The problem is that Bell's Hells have never really not had a quest giver.
Maybe it's a byproduct of the more plot-heavy structure of this campaign? But while prior parties have felt like they decided on their course of action and what they prioritized, Bell's Hells feels less like level 13 (13! Level 13!) experienced adventurers and more like an MMO group clicking on the exclamation point over an NPC's head. Where does the plot demand we go next? Who do we report back to?
They're level 13.
At level 13, Vox Machina had just defeated a necromantic city-state to clear their name and Percy's conscience. And, you know, the Conclave just destroyed Emon. No one was explicitly telling the group to gather Vestiges and save the world (though Matt guided them there), and they were usually among the most powerful people in the room. They chose which Vestiges to prioritize, which dragons to tackle when, even if the over-all plot was pretty clear.
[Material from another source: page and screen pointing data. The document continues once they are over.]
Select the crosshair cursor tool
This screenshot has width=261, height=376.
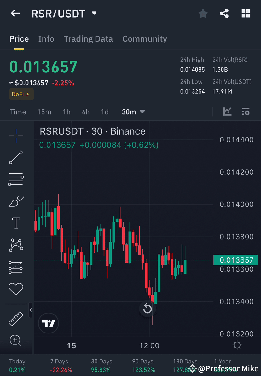[x=15, y=136]
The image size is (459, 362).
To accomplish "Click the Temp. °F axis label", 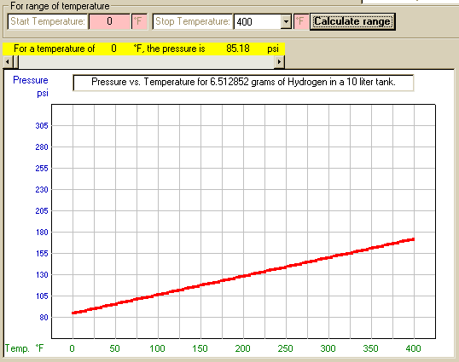I will 24,348.
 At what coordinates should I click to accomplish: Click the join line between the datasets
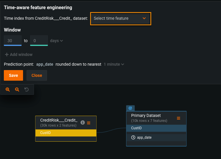coord(111,130)
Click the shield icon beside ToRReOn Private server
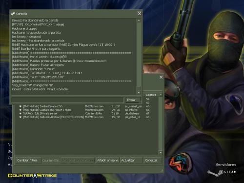This screenshot has width=244, height=183. tap(20, 114)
At level 13, the Mighty Nein were celebrating Traveler Con (another PC goal, I'll note) after brokering peace between two nations, accidentally becoming pirates and heroes of the Dynasty. The Nein regularly chose what to do based on personal goals, not grand ones. Though definitely smaller fish than Vox Machina at this level, they were very independent and gaining solid political clout.
While we're at it: level 13 is one level lower than the Ring of Brass, who had a huge amount of sway over Avalir. They ended the world, and also saved it, while in the grand scheme of things being only a smidge more powerful than Bell's Hells are now.
Can you really see the Hells wielding that amount of influence, when they're constantly being told what to do next?
The god-eater might be unleashed, so Bell's Hells have no time to do anything but what is asked of them. No time for therapy unless stolen from Feywild time, no travel on foot and late-night watches. They haven't even had time to grieve FCG. Percy was grieved in the middle of the Conclave arc. Molly was grieved when half the party was still in irons.
Matt is in the very unfortunate spot of not being able to give the Hells the same agency as the other two parties. Not only because of the world-ending plot introduced so early on; they are surrounded by characters they know (and the cast knows) are stronger and wiser than them - the familiarity of the past PCs and NPCs is to their disadvantage.
Why would the party reasonably ignore Keyleth's task that will help save the world and go off on a romp? Why would the cast when they know well Keyleth has to be sensible and with the best intentions in mind? The stakes are just too high.
It means that the Hells still feel like they're running errands instead of pursuing their own destiny. Their accomplishments are diminished as just being parts of a to-do list, and any stakes feel padded by several level 20 PCs/NPCs standing 5 steps away ready to catch them.
This isn't Bell's Hell's fault, nor is it Matt's. It could be amended, I think, if the Hells are really left to their own devices for a long period of time without support and shortcuts (like during the party split)... which would be really tricky to pull off at this point in the campaign.
They're level 13. They're big fish, but they're stuck in a pond full of friendly sharks, so they don't feel big at all.